* _Problem details_
Lines from the records below that contain the word "help" are to be copied out.

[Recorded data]
= = = = = = =
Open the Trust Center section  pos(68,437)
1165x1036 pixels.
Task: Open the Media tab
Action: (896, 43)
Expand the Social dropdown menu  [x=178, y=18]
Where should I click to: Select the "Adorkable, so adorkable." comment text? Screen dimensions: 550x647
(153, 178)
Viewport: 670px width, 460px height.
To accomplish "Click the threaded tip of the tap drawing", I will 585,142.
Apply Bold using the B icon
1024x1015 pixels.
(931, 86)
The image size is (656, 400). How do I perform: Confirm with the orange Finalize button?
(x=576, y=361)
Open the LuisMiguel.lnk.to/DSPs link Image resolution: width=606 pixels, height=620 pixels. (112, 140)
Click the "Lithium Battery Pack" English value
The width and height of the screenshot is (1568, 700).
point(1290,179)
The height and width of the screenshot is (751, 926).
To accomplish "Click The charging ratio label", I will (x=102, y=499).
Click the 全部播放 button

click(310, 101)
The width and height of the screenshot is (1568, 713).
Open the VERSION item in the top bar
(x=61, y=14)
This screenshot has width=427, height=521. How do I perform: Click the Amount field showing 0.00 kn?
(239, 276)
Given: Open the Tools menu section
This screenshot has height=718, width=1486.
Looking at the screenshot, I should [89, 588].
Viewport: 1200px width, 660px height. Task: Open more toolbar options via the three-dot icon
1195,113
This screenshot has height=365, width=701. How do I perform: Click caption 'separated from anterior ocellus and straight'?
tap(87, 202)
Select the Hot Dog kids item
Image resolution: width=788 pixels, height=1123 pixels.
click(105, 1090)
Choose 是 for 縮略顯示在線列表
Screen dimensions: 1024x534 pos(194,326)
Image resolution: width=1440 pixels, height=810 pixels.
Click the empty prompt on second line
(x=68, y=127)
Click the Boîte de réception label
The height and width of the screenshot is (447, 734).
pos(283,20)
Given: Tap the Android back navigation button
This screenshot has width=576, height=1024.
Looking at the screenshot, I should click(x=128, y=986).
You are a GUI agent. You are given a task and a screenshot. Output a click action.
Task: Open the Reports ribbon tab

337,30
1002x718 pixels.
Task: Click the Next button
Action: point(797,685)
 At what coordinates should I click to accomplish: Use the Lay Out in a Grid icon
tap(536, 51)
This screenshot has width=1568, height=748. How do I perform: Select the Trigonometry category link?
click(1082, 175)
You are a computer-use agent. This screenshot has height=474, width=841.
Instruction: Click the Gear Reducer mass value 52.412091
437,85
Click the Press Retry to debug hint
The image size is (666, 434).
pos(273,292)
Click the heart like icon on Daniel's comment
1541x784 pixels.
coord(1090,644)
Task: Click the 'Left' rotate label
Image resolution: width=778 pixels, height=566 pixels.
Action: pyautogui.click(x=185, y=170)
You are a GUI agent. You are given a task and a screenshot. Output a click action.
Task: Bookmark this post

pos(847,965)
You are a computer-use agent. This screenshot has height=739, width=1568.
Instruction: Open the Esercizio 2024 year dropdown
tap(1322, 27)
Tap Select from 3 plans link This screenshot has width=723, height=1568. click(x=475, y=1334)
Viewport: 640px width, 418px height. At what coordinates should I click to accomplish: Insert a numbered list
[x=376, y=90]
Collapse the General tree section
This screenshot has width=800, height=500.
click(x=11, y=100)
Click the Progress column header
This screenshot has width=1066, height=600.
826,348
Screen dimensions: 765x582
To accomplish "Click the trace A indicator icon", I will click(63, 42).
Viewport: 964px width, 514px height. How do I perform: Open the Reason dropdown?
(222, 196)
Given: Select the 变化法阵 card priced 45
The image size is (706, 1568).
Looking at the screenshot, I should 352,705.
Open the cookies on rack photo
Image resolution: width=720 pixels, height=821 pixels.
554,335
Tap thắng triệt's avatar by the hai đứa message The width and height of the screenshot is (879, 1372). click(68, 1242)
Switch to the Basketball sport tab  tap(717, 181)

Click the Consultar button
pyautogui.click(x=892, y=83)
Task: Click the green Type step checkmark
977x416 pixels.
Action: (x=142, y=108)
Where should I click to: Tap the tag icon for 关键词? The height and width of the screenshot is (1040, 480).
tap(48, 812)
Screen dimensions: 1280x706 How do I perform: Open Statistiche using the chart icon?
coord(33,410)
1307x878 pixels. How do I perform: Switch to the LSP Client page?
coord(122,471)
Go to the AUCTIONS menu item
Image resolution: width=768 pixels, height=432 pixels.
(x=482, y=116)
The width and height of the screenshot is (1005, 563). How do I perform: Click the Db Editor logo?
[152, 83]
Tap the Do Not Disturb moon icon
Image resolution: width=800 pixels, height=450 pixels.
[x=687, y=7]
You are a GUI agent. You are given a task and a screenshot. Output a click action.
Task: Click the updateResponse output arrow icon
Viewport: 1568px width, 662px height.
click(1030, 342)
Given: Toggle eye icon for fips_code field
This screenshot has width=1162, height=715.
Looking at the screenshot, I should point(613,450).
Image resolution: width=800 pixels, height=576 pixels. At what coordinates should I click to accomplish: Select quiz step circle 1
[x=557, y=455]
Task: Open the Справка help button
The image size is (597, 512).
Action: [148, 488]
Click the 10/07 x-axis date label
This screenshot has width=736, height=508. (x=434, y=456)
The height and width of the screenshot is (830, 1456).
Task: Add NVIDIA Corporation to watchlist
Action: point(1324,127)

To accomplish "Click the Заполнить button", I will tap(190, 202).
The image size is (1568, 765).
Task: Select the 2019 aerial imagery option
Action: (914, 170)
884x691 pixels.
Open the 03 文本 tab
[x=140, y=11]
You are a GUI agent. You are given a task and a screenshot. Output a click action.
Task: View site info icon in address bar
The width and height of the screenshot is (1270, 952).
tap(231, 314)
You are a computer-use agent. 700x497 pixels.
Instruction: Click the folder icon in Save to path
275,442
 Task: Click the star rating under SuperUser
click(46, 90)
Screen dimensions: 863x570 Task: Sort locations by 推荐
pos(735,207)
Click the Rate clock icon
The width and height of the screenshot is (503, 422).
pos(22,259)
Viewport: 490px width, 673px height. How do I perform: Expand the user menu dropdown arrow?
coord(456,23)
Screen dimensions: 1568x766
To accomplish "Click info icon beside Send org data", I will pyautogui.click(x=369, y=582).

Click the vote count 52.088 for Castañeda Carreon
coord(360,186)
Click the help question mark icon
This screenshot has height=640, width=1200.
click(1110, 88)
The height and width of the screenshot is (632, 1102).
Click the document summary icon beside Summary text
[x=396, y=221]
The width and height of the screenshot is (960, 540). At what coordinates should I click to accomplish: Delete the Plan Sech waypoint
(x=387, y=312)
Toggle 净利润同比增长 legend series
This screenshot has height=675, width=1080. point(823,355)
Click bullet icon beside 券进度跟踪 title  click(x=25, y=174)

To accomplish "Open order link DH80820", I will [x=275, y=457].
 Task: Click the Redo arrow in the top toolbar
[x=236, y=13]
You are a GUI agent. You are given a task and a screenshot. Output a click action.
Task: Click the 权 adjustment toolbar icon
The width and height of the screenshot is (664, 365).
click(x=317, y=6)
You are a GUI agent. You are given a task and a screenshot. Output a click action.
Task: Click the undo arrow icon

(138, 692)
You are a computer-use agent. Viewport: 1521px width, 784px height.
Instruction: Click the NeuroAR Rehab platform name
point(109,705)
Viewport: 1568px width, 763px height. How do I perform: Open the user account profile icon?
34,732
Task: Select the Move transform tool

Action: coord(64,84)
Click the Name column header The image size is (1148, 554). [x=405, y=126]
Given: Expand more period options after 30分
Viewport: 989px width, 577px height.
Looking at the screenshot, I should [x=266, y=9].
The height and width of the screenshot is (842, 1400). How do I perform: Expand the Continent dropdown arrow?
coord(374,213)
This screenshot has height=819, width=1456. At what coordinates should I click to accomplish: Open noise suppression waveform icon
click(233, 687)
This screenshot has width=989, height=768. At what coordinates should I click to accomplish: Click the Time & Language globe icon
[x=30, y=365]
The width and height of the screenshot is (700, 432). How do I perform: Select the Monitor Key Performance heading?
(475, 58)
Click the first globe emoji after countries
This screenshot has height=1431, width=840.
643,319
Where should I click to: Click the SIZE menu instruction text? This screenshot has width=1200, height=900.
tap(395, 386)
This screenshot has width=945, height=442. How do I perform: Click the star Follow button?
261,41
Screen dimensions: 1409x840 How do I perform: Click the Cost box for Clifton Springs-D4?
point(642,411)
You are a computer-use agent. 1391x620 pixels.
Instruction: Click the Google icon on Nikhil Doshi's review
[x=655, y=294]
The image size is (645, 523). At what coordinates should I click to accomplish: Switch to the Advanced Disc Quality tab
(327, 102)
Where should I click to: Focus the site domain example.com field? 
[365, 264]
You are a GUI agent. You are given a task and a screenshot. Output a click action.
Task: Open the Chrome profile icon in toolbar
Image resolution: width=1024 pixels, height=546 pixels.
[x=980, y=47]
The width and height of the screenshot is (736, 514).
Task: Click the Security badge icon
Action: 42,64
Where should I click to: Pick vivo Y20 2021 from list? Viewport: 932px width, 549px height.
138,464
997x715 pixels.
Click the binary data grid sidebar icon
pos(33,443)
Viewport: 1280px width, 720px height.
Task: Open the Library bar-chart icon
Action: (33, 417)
= = = = = = =
* _Task answer_
Task: Open the Справка help button
Click the help question mark icon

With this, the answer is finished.